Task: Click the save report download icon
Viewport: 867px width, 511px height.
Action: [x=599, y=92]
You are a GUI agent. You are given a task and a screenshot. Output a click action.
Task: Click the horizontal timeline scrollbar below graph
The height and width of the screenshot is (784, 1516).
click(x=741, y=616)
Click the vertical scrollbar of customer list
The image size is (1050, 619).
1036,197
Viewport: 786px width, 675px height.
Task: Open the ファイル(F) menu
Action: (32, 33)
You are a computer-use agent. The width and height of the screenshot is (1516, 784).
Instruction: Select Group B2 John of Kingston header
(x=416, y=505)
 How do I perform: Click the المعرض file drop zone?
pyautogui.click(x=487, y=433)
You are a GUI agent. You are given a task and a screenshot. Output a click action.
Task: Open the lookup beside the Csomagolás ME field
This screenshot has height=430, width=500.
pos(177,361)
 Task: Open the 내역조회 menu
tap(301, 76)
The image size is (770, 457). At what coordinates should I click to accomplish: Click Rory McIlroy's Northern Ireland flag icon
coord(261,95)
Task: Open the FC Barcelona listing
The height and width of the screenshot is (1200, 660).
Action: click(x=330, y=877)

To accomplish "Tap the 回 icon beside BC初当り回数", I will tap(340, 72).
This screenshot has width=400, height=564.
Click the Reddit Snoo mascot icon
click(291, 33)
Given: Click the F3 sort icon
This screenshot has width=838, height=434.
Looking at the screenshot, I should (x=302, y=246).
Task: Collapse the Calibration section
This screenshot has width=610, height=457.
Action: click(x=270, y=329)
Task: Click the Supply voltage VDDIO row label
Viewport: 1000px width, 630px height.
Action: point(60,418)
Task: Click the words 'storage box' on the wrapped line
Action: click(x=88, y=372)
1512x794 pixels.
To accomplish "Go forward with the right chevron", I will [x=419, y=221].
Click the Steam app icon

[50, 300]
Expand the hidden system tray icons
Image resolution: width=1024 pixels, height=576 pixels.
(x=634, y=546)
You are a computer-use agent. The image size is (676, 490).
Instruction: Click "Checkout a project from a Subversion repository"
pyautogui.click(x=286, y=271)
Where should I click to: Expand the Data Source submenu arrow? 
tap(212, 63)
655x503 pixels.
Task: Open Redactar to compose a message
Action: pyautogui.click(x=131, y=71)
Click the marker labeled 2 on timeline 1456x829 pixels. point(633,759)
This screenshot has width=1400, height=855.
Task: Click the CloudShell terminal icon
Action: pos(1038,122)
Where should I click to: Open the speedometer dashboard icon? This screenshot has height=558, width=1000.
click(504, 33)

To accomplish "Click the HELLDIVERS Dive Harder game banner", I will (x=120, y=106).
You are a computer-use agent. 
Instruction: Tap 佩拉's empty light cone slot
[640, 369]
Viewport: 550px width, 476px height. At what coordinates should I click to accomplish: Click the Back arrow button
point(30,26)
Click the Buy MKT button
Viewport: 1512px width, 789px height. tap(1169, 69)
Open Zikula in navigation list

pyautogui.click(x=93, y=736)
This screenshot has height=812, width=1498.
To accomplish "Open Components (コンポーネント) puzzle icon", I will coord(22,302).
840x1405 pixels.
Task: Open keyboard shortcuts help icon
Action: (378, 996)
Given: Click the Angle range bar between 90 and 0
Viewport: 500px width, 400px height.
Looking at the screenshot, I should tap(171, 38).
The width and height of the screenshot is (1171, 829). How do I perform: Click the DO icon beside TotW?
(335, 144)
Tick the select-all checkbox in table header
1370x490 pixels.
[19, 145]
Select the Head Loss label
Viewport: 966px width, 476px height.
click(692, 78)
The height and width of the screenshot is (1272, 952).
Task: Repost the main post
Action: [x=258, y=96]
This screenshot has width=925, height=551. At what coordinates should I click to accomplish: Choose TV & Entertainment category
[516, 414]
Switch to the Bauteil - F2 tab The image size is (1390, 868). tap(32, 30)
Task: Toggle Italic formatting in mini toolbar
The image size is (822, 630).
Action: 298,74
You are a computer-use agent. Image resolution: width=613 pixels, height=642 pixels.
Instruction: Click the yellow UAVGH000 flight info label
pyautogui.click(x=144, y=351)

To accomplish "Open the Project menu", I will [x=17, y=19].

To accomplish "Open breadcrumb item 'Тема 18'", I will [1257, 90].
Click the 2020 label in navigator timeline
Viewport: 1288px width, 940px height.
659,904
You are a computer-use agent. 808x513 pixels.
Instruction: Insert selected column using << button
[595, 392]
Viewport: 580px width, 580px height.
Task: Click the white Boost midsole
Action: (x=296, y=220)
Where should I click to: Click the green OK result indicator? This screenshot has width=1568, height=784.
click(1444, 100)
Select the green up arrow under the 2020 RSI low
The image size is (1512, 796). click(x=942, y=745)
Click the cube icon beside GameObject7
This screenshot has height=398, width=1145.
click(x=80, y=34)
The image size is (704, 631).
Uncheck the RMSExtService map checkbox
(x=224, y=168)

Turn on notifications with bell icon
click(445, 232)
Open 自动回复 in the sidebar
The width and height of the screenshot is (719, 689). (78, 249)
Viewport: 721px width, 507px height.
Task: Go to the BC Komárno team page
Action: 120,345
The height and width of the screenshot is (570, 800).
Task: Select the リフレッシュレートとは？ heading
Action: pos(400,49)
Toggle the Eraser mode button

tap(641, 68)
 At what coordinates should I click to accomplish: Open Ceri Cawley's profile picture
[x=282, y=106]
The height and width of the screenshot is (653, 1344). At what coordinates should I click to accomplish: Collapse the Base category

» Exercise:
Copy out all of the lines above, word for word.

» Answer to the exercise:
Task: Click the save report download icon
Viewport: 867px width, 511px height.
Action: [x=599, y=92]
You are a GUI agent. You are given a task and a screenshot. Output a click action.
Task: Click the horizontal timeline scrollbar below graph
The height and width of the screenshot is (784, 1516).
click(x=741, y=616)
Click the vertical scrollbar of customer list
The image size is (1050, 619).
1036,197
Viewport: 786px width, 675px height.
Task: Open the ファイル(F) menu
Action: (32, 33)
You are a computer-use agent. The width and height of the screenshot is (1516, 784).
Instruction: Select Group B2 John of Kingston header
(x=416, y=505)
 How do I perform: Click the المعرض file drop zone?
pyautogui.click(x=487, y=433)
You are a GUI agent. You are given a task and a screenshot. Output a click action.
Task: Open the lookup beside the Csomagolás ME field
This screenshot has height=430, width=500.
pos(177,361)
 Task: Open the 내역조회 menu
tap(301, 76)
The image size is (770, 457). At what coordinates should I click to accomplish: Click Rory McIlroy's Northern Ireland flag icon
coord(261,95)
Task: Open the FC Barcelona listing
The height and width of the screenshot is (1200, 660).
Action: click(x=330, y=877)

To accomplish "Tap the 回 icon beside BC初当り回数", I will tap(340, 72).
This screenshot has width=400, height=564.
Click the Reddit Snoo mascot icon
click(291, 33)
Given: Click the F3 sort icon
This screenshot has width=838, height=434.
Looking at the screenshot, I should (x=302, y=246).
Task: Collapse the Calibration section
This screenshot has width=610, height=457.
Action: click(x=270, y=329)
Task: Click the Supply voltage VDDIO row label
Viewport: 1000px width, 630px height.
Action: point(60,418)
Task: Click the words 'storage box' on the wrapped line
Action: click(x=88, y=372)
1512x794 pixels.
To accomplish "Go forward with the right chevron", I will [x=419, y=221].
Click the Steam app icon

[50, 300]
Expand the hidden system tray icons
Image resolution: width=1024 pixels, height=576 pixels.
(x=634, y=546)
You are a computer-use agent. The image size is (676, 490).
Instruction: Click "Checkout a project from a Subversion repository"
pyautogui.click(x=286, y=271)
Where should I click to: Expand the Data Source submenu arrow? 
tap(212, 63)
655x503 pixels.
Task: Open Redactar to compose a message
Action: pyautogui.click(x=131, y=71)
Click the marker labeled 2 on timeline 1456x829 pixels. point(633,759)
This screenshot has width=1400, height=855.
Task: Click the CloudShell terminal icon
Action: pos(1038,122)
Where should I click to: Open the speedometer dashboard icon? This screenshot has height=558, width=1000.
click(504, 33)

To accomplish "Click the HELLDIVERS Dive Harder game banner", I will (x=120, y=106).
You are a computer-use agent. 
Instruction: Tap 佩拉's empty light cone slot
[640, 369]
Viewport: 550px width, 476px height. At what coordinates should I click to accomplish: Click the Back arrow button
point(30,26)
Click the Buy MKT button
Viewport: 1512px width, 789px height. tap(1169, 69)
Open Zikula in navigation list

pyautogui.click(x=93, y=736)
This screenshot has height=812, width=1498.
To accomplish "Open Components (コンポーネント) puzzle icon", I will coord(22,302).
840x1405 pixels.
Task: Open keyboard shortcuts help icon
Action: (378, 996)
Given: Click the Angle range bar between 90 and 0
Viewport: 500px width, 400px height.
Looking at the screenshot, I should tap(171, 38).
The width and height of the screenshot is (1171, 829). How do I perform: Click the DO icon beside TotW?
(335, 144)
Tick the select-all checkbox in table header
1370x490 pixels.
[19, 145]
Select the Head Loss label
Viewport: 966px width, 476px height.
click(692, 78)
The height and width of the screenshot is (1272, 952).
Task: Repost the main post
Action: [x=258, y=96]
This screenshot has width=925, height=551. At what coordinates should I click to accomplish: Choose TV & Entertainment category
[516, 414]
Switch to the Bauteil - F2 tab The image size is (1390, 868). tap(32, 30)
Task: Toggle Italic formatting in mini toolbar
The image size is (822, 630).
Action: 298,74
You are a computer-use agent. Image resolution: width=613 pixels, height=642 pixels.
Instruction: Click the yellow UAVGH000 flight info label
pyautogui.click(x=144, y=351)

To accomplish "Open the Project menu", I will [x=17, y=19].

To accomplish "Open breadcrumb item 'Тема 18'", I will [1257, 90].
Click the 2020 label in navigator timeline
Viewport: 1288px width, 940px height.
659,904
You are a computer-use agent. 808x513 pixels.
Instruction: Insert selected column using << button
[595, 392]
Viewport: 580px width, 580px height.
Task: Click the white Boost midsole
Action: (x=296, y=220)
Where should I click to: Click the green OK result indicator? This screenshot has width=1568, height=784.
click(1444, 100)
Select the green up arrow under the 2020 RSI low
The image size is (1512, 796). click(x=942, y=745)
Click the cube icon beside GameObject7
This screenshot has height=398, width=1145.
click(x=80, y=34)
The image size is (704, 631).
Uncheck the RMSExtService map checkbox
(x=224, y=168)

Turn on notifications with bell icon
click(445, 232)
Open 自动回复 in the sidebar
The width and height of the screenshot is (719, 689). (78, 249)
Viewport: 721px width, 507px height.
Task: Go to the BC Komárno team page
Action: 120,345
The height and width of the screenshot is (570, 800).
Task: Select the リフレッシュレートとは？ heading
Action: pos(400,49)
Toggle the Eraser mode button

tap(641, 68)
 At what coordinates should I click to accomplish: Open Ceri Cawley's profile picture
[x=282, y=106]
The height and width of the screenshot is (653, 1344). At what coordinates should I click to accomplish: Collapse the Base category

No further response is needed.